OPINION FILED FEBRUARY 16, 1983.

THE PEOPLE EX REL. EDWARD PETKA, STATE'S ATTORNEY OF WILL COUNTY, PLAINTIFF-APPELLEE,

v.

JAMES D. BINGLE, WILL COUNTY BOARD MEMBER, DEFENDANT-APPELLANT.



Appeal from the Circuit Court of Will County; the Hon. Michael A. Orenic, Judge, presiding.

JUSTICE ALLOY DELIVERED THE OPINION OF THE COURT:

Defendant James D. Bingle appeals from the decision of the circuit court, in this quo warrantor proceeding, wherein the court ousted Bingle from his office as Will County Board member. The quo warrantor action had been brought by the Will County State's Attorney against Bingle, who, at the time of the action, held positions as county board member and as Du Page Township assessor, having been elected to both offices. The proceeding was originally brought on the basis of a common law incompatibility between the two offices, but the amended complaint relied upon Public Act 82-554, amending section 2 of "An Act in relation to the simultaneous tenure of certain public officers" (Ill. Rev. Stat. 1981, ch. 102, par. 4.11), which declared it unlawful for one person to simultaneously hold the offices of township assessor and county board member in one county. The circuit court, in entering summary judgment for the county, found that Bingle held both offices, in violation of Public Act 82-554. The court ordered that Bingle be ousted from his position as county board member, and it declared that office vacant. Judgment of ouster was stayed, however, pending appeal.

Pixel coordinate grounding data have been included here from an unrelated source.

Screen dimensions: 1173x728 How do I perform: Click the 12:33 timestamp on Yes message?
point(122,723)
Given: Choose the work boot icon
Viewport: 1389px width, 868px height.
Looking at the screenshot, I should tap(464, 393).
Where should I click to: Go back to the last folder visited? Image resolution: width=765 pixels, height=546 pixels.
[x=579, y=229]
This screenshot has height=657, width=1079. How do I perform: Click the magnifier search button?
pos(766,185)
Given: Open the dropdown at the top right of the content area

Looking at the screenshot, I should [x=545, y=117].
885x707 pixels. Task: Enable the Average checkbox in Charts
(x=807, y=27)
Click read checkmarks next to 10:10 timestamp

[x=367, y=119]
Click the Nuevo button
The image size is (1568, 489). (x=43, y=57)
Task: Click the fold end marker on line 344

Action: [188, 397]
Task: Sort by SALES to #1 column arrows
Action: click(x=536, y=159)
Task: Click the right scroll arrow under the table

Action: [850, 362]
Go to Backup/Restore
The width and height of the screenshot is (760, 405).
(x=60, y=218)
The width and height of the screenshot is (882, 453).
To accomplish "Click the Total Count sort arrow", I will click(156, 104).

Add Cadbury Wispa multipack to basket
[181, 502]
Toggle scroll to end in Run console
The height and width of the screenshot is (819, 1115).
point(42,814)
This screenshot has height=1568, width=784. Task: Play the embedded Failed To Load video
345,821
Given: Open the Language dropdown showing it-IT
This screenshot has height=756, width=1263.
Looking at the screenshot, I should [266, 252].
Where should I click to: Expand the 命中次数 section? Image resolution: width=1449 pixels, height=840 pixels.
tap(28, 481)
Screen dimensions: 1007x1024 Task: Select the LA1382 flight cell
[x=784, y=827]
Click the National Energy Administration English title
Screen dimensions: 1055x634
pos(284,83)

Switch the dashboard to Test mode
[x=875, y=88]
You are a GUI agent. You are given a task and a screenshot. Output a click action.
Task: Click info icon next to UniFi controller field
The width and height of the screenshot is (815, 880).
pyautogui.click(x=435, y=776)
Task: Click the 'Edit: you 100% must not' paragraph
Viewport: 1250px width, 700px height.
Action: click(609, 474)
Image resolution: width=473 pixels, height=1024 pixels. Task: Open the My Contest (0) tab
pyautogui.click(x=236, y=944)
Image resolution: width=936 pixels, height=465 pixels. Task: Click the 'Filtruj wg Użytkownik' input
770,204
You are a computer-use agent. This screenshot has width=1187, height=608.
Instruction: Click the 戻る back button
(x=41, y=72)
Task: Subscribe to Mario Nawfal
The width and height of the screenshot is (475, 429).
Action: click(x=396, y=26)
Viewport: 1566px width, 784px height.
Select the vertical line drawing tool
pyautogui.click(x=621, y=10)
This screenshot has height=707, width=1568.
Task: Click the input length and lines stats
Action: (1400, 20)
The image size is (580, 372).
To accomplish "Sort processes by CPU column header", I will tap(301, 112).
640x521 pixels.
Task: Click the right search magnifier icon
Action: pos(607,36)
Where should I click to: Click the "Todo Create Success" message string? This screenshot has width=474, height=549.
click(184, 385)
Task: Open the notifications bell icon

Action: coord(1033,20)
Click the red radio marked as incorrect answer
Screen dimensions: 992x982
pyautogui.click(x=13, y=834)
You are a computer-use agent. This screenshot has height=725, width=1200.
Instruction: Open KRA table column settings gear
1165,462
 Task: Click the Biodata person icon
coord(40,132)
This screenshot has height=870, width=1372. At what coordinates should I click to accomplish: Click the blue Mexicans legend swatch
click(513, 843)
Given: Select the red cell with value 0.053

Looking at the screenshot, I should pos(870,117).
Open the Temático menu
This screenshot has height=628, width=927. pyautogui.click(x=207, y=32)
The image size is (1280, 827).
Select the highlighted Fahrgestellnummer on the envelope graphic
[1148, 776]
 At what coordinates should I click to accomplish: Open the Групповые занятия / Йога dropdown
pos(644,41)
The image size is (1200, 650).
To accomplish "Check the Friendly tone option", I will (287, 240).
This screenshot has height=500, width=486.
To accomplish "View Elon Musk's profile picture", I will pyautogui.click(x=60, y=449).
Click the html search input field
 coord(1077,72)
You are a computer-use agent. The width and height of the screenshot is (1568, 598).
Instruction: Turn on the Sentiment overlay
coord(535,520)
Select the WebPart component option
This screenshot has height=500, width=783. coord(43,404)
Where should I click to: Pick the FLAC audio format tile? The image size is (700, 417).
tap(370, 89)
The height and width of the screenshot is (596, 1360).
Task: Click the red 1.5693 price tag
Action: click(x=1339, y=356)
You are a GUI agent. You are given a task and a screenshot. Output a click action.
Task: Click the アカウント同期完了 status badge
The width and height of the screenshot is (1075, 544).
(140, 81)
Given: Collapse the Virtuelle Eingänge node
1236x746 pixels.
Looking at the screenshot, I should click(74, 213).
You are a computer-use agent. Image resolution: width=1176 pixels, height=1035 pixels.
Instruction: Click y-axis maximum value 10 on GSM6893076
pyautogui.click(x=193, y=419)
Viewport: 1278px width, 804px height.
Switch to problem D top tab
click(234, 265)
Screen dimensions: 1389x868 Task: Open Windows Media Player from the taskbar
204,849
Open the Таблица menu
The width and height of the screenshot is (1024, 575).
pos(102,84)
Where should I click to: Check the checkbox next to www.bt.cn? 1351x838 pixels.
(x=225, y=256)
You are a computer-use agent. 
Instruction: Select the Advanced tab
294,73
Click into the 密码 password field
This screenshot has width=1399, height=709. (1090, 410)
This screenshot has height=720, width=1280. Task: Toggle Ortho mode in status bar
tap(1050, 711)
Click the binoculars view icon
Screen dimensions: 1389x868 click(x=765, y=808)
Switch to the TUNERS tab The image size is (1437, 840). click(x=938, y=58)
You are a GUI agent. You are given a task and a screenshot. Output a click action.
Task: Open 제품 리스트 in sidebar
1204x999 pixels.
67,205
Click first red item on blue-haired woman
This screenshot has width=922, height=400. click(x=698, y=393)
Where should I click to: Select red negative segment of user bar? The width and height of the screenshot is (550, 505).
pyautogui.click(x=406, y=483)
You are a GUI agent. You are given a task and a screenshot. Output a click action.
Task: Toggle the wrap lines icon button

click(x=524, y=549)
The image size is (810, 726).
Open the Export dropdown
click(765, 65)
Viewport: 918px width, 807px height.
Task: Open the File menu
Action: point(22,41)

On appeal, the defendant Bingle argues that the court erred in entering summary judgment against him and in ousting him from his position as county board member. He argues: (1) that the legislature, in enacting Public Act 82-554, unconstitutionally changed the qualifications for a constitutional office, county board member; (2) that even assuming the constitutionality of the Act, the court erred in applying it to the defendant, where, as here, he held both offices prior to the effective date of the Act and no retrospective application was specified by the legislature; (3) that the court's decision interfered with the absolute right of the electorate to elect any person not disqualified by the constitution; and (4) that the court's decision damages the public interest and constitutes an abuse of discretion.

The facts, as disclosed in the record, are undisputed. James Bingle was elected to the Will County Board on November 7, 1978, being sworn in on December 4, 1978. He thereafter assumed his seat on the county board. On April 7, 1981, he was elected to the office of assessor for Du Page Township, Will County, Illinois. On May 4, 1981, he was sworn in to that office. At the time of his election and swearing in as assessor, there was no statutory prohibition in Illinois against one person simultaneously holding the offices of county board member and township assessor.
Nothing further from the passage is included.